UN Ambassador John Bolton appeared before the House Subcommittee on National Security, Emerging Threats and International Relations on Tuesday to discuss the oil-for-food program, where Rep. Dennis Kucinich (D-OH) grilled him on allegations of U.S. Marines operating inside Iran.
It's a classic exchange between ideological foes highlighted by a dig by Bolton on Sy Hersh at the end, when he refers to his recent article on Iran in The New Yorker (page 15 of this document via the Reading Room) as "fiction" that he "doesn't have time for."
REP. KUCINICH: Thank you, Mr. Chairman. And thank you for injecting a note of humanity into these hearings, because it's always good to get the personal connections here. Thank you. Ambassador, thanks again for being here. You spoke of Woodrow Wilson and his view of sanctions as being kind of a mid-point, and we're here talking about the effectiveness of sanctions. I'm wondering about the effectiveness of sanctions if a series of steps have already been taken that leap-frog past what sanctions could hope to achieve. Question: If the United States is engaging in covert antigovernment activity in Iran, is it legal under U.N. law?
MR. BOLTON: Well, the U.N. doesn't impose law, and in any event, it's not appropriate to comment in a public session on anything related to intelligence activities. And so with respect, I will simply decline to discuss that. It's not anything I would have anything to do anyway. My job is in New York.
REP. KUCINICH: All right. If the U.S. has combat troops in Iran, would that be a violation of the U.N. charter?
MR. BOLTON: Congressman, I have no knowledge of that subject at all, and I just don't think it's helpful to speculate on that matter. If there are others in the administration you'd like to talk to on it, I'm sure you could summon them, but it's not anything I'm involved in in any way.
REP. KUCINICH: And what would be a legal justification for one sovereign country to insert its military forces into another sovereign country, under U.N. law?
MR. BOLTON: Article 51 of the U.N. charter provides for the inherent right of individual and collective self-defense. That's a pretty good basis.
REP. KUCINICH: I'll ask that again: For one sovereign country to insert its military forces into another sovereign country. This is not self-defense.
MR. BOLTON: Well, I think self-defense, as the Secretary-General's high-level panel a few years ago recognized, comes in a multitude of forms, and you asked a hypothetical question and I gave you an answer --
REP. KUCINICH: Hypothetically, is preemption self-defense?
MR. BOLTON: It certainly can be, absolutely, as the Secretary-General's own high-level panel recognized.
REP. KUCINICH: Then is Iran an imminent threat to the United States?
MR. BOLTON: Congressman, you know, the president has made it clear that his purpose and his priority is to achieve a peaceful and diplomatic resolution to the threat to international peace and security posed by the Iranian nuclear weapons program. He's said repeatedly, as has Secretary Rice, that of course we never take any option off the table, but the priority that we are addressing now, and certainly my responsibility, is diplomacy in the Security Council.
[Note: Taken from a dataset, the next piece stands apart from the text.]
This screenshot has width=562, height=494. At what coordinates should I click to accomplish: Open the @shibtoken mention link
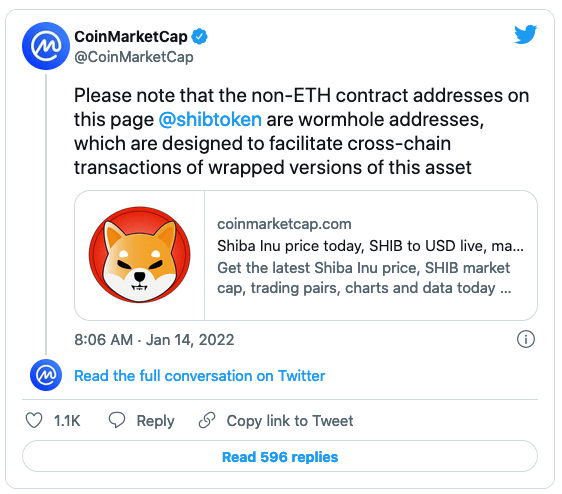pos(210,119)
REP. KUCINICH: Do you know of a presidential national security directive on regime change in Iran?
MR. BOLTON: I do not.
REP. KUCINICH: Well, when did you become aware that regime change in Iran was a U.S. policy?
MR. BOLTON: Well, I don't -- I don't think that's an accurate statement of the policy. I think Secretary Rice testified before Congress some -- I guess it's some months ago now -- that we were requesting a $75 million increase in support, to an aggregate level of $85 million for activities supporting democracy in Iran. And I think that is the ultimate objective we speak (sic) -- a free and democratically elected regimen in Iran that we could hopefully persuade to give up the pursuit of nuclear weapons.
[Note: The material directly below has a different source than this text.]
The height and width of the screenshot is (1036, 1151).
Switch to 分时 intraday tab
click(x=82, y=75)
REP. KUCINICH: We've seen a report in The New Yorker by Seymour Hersh that a U.S. source told him that U.S. Marines were operating in the Baluchi, Azeri and Kurdish regions of Iran. Have you ever heard of that report?
MR. BOLTON: I've never heard of the report. I've never read the article, nor do I intend to.
REP. KUCINICH: Do you have any interest as to whether or not -- as the U.S. ambassador, you don't have any interest as to whether or not U.S. Marines are actually operating in Iran right now?
MR. BOLTON: I said I had not heard of the report, and I didn't intend to read the article in The New Yorker.
REP. KUCINICH: If I gave you this article right now, walked it over, would you look at it?
MR. BOLTON: I don't think so, honestly, Congressman, because I don't have time to read much fiction.
REP. KUCINICH: Well, you know, now if it wasn't fiction, Mr. Bolton, would that be of interest to you?
MR. BOLTON: Congressman, it is of interest to me to be as fully informed on matters affecting my responsibilities in the government as I can. I have no responsibility for the matters you're talking about, and I think that there's a lot of unfounded speculation. The president has been as clear as he can be that his priority is a peaceful and diplomatic resolution of the Iranian nuclear weapons program, and that's the direction I'm trying to carry out in New York. That's my job.